Algorithmic trading developers are often confused whether to choose an open source technology or a commercial/proprietary technology. Before deciding on this it is important to consider the activity of the community surrounding a particular programming language, the ease of maintenance, ease of installation, documentation of the language and the maintenance costs. Python trading has become a preferred choice recently as Python is an open source and all the packages are free for commercial use.
Python trading has gained traction in the quant finance community as it makes it easy to build intricate statistical models with ease due to the availability of sufficient scientific libraries like Pandas, NumPy, PyAlgoTrade, Pybacktest and more. First updates to python trading libraries are a regular occurence in the developer community.
In fact, according to the Developer Survey Results 2019 at stackOverflow, Python is the fastest growing programming language.
It was also found that among the languages the people were most interested to learn, Python was the most desired programming language.
Let us list down a few benefits of Python first.
- Parallelization and huge computational power of Python give scalability to the portfolio.
- Python makes it easier to write and evaluate algo trading structures because of its functional programming approach. The code can be easily extended to dynamic algorithms for trading.
- Python can be used to develop some great trading platforms whereas using C or C++ is a hassle and time-consuming job.
- Python trading is an ideal choice for people who want to become pioneers with dynamic algo trading platforms.
- For individuals new to algorithmic trading, the Python code is easily readable and accessible.
- It is comparatively easier to fix new modules to Python language and make it expansive.
- The existing modules also make it easier for algo traders to share functionality amongst different programs by decomposing them into individual modules which can be applied to various trading architectures.
- When using Python for trading it requires fewer lines of code due to the availability of extensive libraries.
- Quant traders can skip various steps which other languages like C or C++ might require.
- This also brings down the overall cost of maintaining the trading system.
- With a wide range of scientific libraries in Python, algorithmic traders can perform any kind of data analysis at an execution speed that is comparable to compiled languages like C++.
Just like every coin has two faces, there are some drawbacks of Python trading.
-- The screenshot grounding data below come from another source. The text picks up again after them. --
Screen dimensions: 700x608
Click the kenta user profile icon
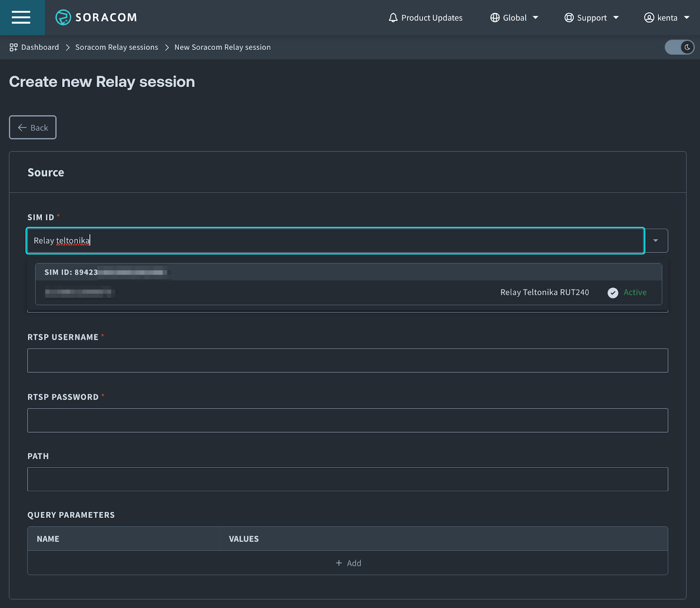click(649, 17)
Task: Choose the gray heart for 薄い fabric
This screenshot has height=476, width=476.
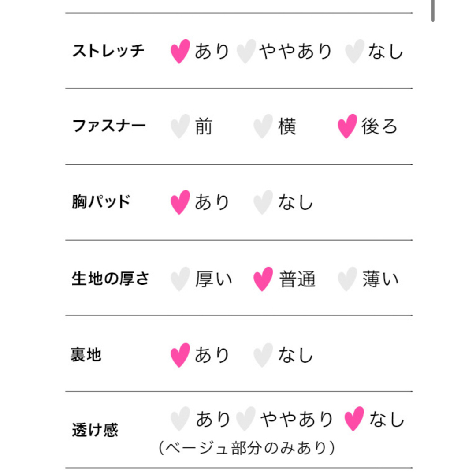Action: pyautogui.click(x=347, y=279)
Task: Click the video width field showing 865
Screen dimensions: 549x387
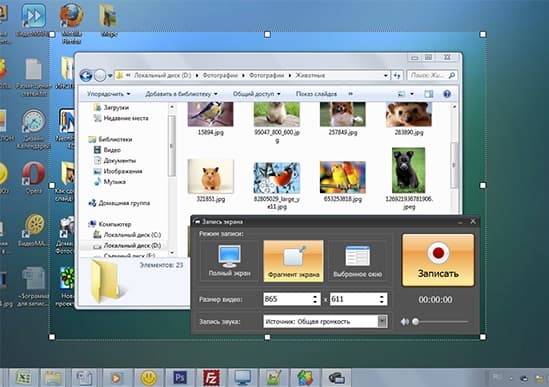Action: point(292,299)
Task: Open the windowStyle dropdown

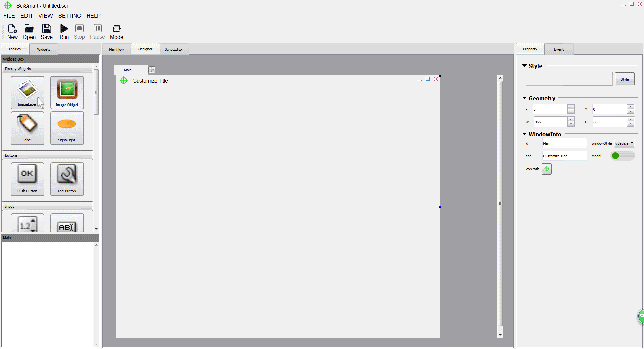Action: pyautogui.click(x=624, y=143)
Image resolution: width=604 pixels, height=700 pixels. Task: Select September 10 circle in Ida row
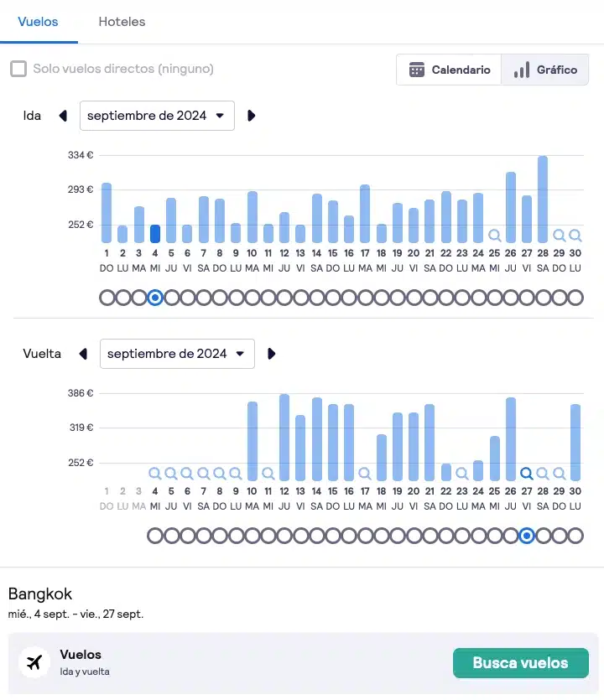pyautogui.click(x=253, y=297)
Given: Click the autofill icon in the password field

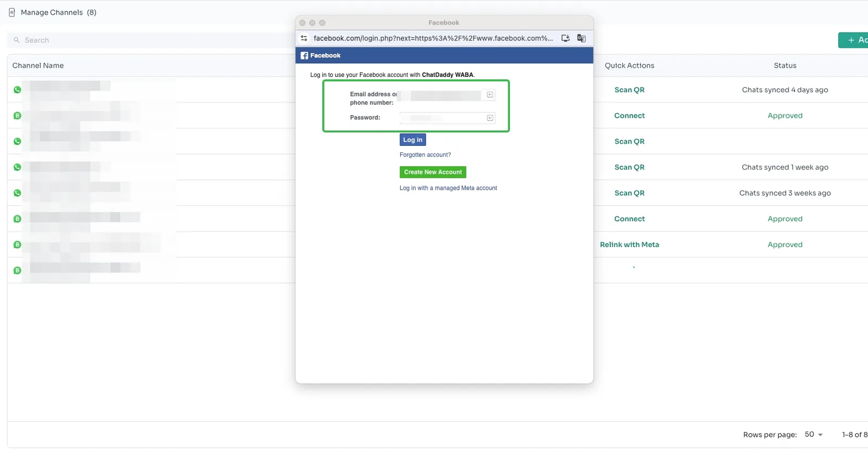Looking at the screenshot, I should [x=490, y=118].
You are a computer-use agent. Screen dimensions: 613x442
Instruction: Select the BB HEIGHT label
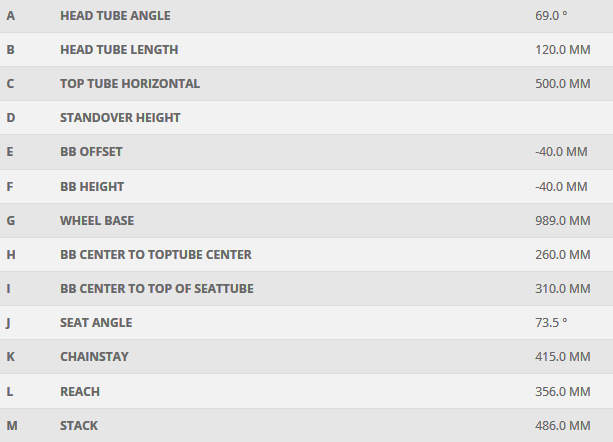point(92,187)
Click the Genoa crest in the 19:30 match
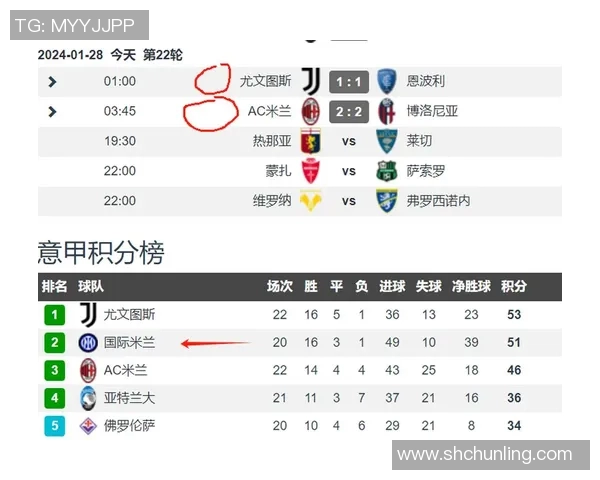 (311, 141)
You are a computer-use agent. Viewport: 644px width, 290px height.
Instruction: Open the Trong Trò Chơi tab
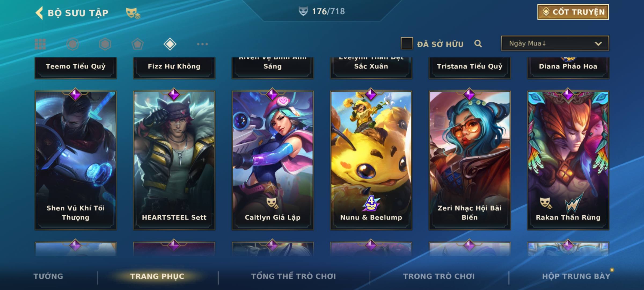pyautogui.click(x=439, y=276)
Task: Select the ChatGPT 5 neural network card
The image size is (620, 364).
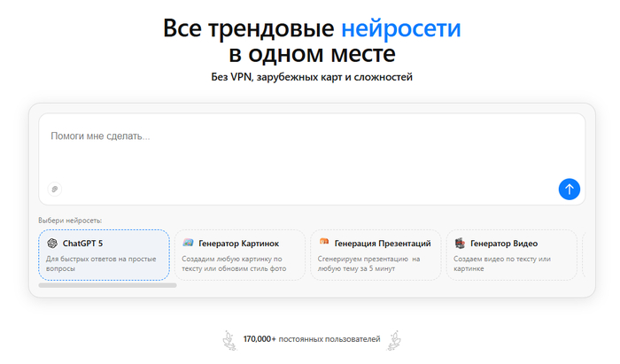Action: (x=104, y=255)
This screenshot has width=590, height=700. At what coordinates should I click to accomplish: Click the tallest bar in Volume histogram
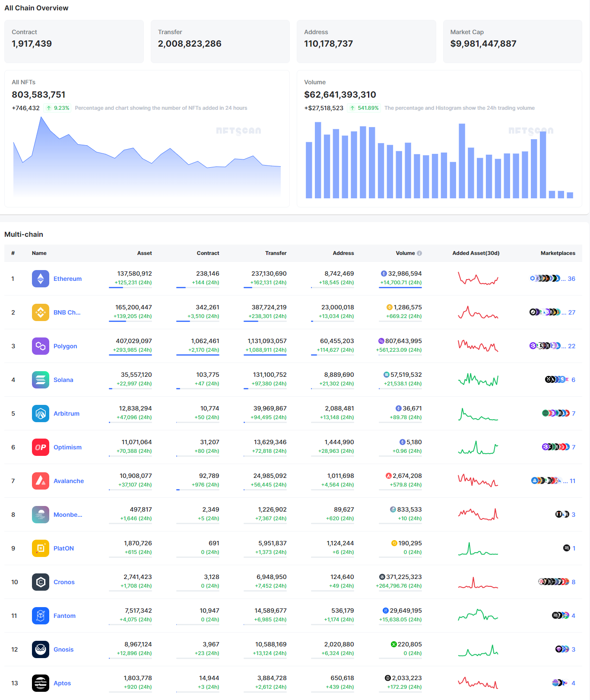click(318, 160)
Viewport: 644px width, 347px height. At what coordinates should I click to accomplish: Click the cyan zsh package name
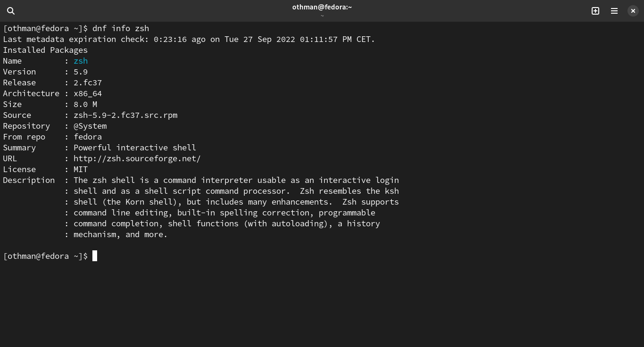coord(81,61)
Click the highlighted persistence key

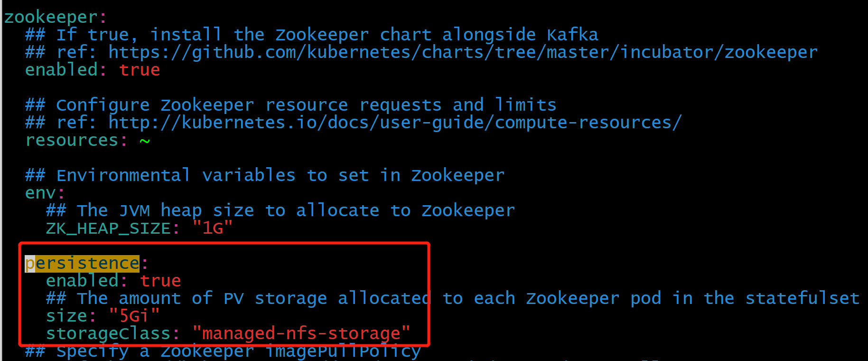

In Python, every variable is considered as an object, so every variable will store unnecessary information like size, value and reference pointer. When storing millions of variables if memory management is not done effectively, it could lead to memory leaks and performance bottlenecks.
However, for someone who is starting out in the field of programming, the pros of Python trading exceed the drawbacks making it a supreme choice of programming language for algorithmic trading platforms.
Python is a relatively new programming language when compared to C++ and R. However, it is found that people prefer Python due to its ease of use. Let's understand the difference between Python and C++ first.
- A compiled language like C++ is often an ideal programming language choice if the backtesting parameter dimensions are large. However, Python makes use of high-performance libraries like Pandas or NumPy for backtesting to maintain competitiveness with its compiled equivalents.
- Between the two, Python or C++, the language to be used for backtesting and research environments will be decided on the basis of the requirements of the algorithm and the available libraries. Choosing C++ or Python will depend on the trading frequency. Python language is ideal for 5-minute bars but when moving downtime sub-second time frames this might not be an ideal choice.
- If speed is a distinctive factor to compete with your competition then using C++ is a better choice than using Python for Trading.
- C++ is a complicated language, unlike Python which even beginners can easily read, write and learn.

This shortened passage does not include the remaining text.